The applicant's complaint was of acts alleged to have occurred from 22 October 2010 and continuing to the date of the complaint, 20 February 2012.
The President had a discretion to decline that part of the complaint which occurred between 22 October 2010 and 21 February 2011, being the time outside of 12 months preceding the making of the complaint: s.89B(2)(b). The President was obliged to give notice of a decision to accept or decline a complaint to the person who made the complaint: s.89B(3)(a).
The Tribunal finds that the letter from the ADB to the applicant dated 2 March 2012, stating, among other matters that the complaint covers events that occurred in the 12 months up to the time the complaint was lodged on 21 February 2012, satisfied the President's obligation to give notice. That letter has the effect of conveying to the applicant that that part of the complaint which pre-dated 21 February 2011 was declined.
The Tribunal is satisfied that the reference in the President's Summary to the period of complaint being May 2010 to October 2010 was an error.
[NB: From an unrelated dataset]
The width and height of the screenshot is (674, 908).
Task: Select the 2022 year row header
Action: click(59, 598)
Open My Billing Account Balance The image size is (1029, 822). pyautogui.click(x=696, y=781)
That period was not the period of the complaint asserted by the applicant, nor did it cover the 12 months before the complaint was made.
The applicant's complaint did refer to the applicant being told in May 2010 that he would need to look for another job and his being made redundant on 22 October 2010. These dates appear to have been recorded in the President's summary in error and instead of the dates set out in the letter to the applicant and referred to above.
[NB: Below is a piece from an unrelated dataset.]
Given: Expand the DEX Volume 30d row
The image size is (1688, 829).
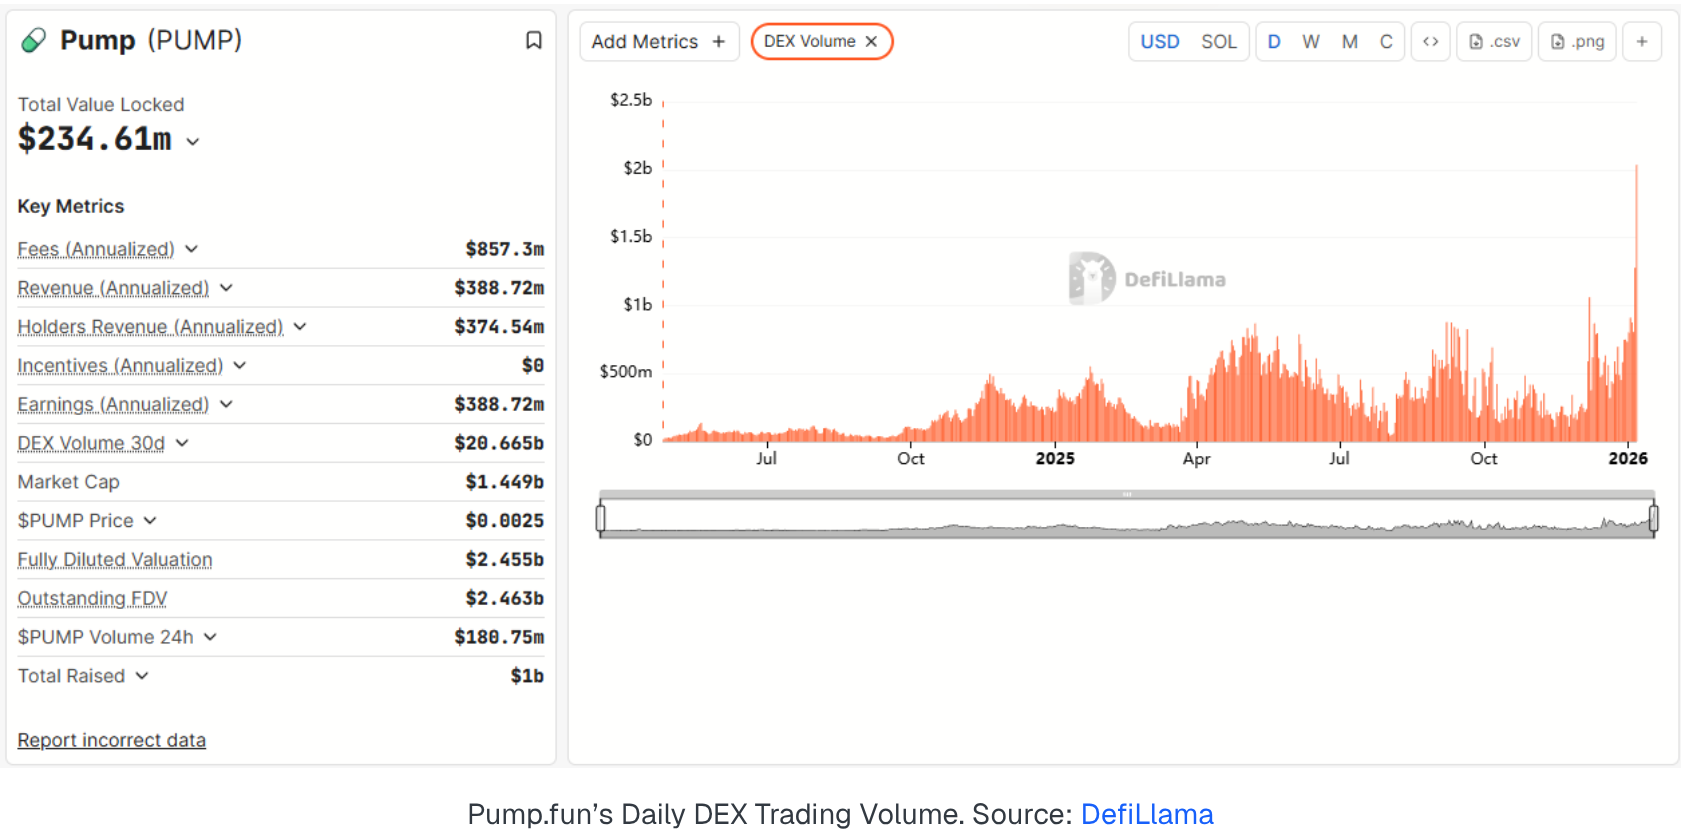Looking at the screenshot, I should [x=182, y=443].
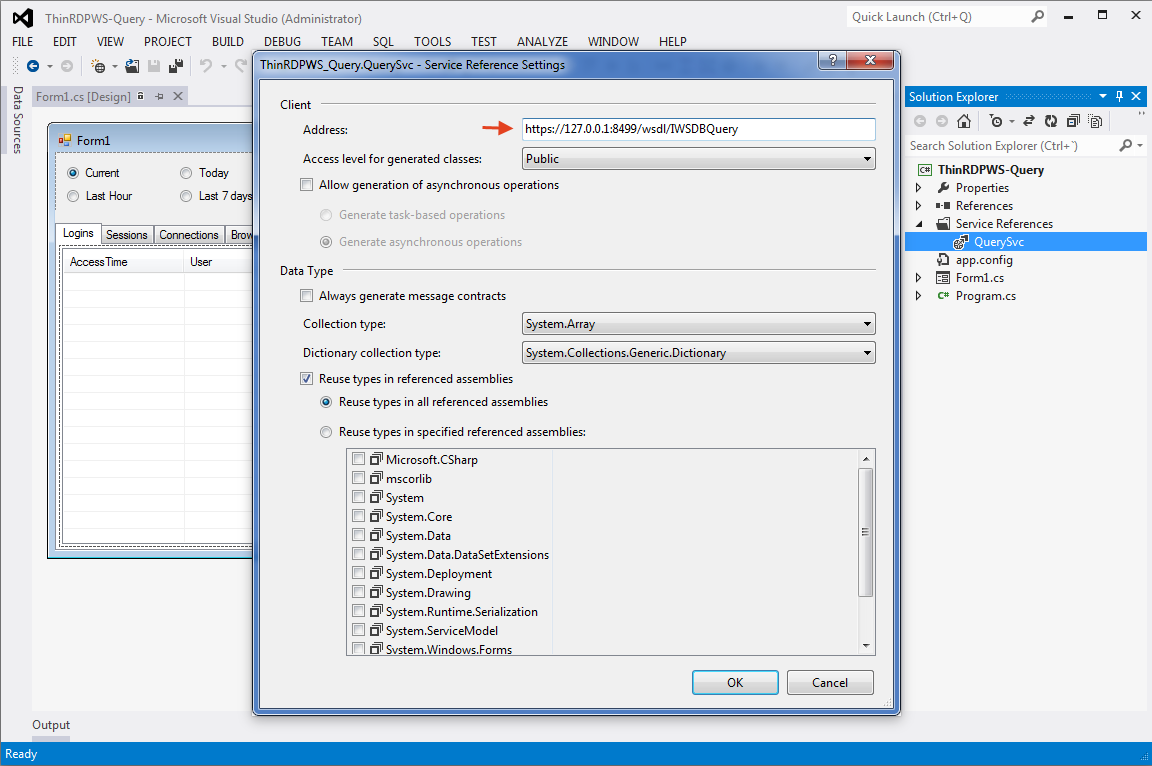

Should leave be given to amend the complaint?
The power of the Tribunal to amend a complaint is set out in s.103:
(1) The Tribunal may, on the application of a party to a complaint or on its own motion, at any stage in proceedings relating to the complaint, amend the complaint.
(2) A complaint may be amended to include additional complaints and anything else that was not included in the complaint as investigated by the President.
(3) An amendment may be made subject to such conditions as the Tribunal thinks fit.
The Tribunal agrees that to amend the complaint to include the period of time which the President declined under s.89B(2)(b) would be contrary to s.89B(4) in that it would effectively be using the power in s.103 to review a decision by the President which is not permitted by s.89B(4): see Thompson v Rail Corporation NSW [2008] NSWADT 329 at [59].
Further, in the event that the Tribunal has a residual discretion to amend the complaint, it would not exercise that discretion to do so in the manner sought by the applicant. The Tribunal is of the view that the applicant had the opportunity to take the complaint made to the AHRC to a federal court in October 2011 and did not do so. Also, the acts complained of took place two and one half years ago. The Tribunal adopts the remarks made by a Tribunal in Bernard v Manly Lawn Tennis Club [2006] NSWADT 174 at [34].
The most significant factor against amending the complaint to include the sexual harassment allegations is the fact that the Applicant had previously lodged the identical complaint with HREOC. She chose not to proceed. There is a public interest in finality to proceedings. That factor together with the lengthy period of time since the alleged conduct occurred outweighs the factors in favour of granting the amendment. Consequently the application to amend the complaint to include sexual harassment is refused.
It is not necessary to consider the respondent's submission that s.109 of the Constitution invalidates s.103 to the extent that the latter might otherwise permit an amendment to the complaint.
The application to amend the complaint is dismissed.
The matter is listed for case conference on 7 November 2012 at 11.30am.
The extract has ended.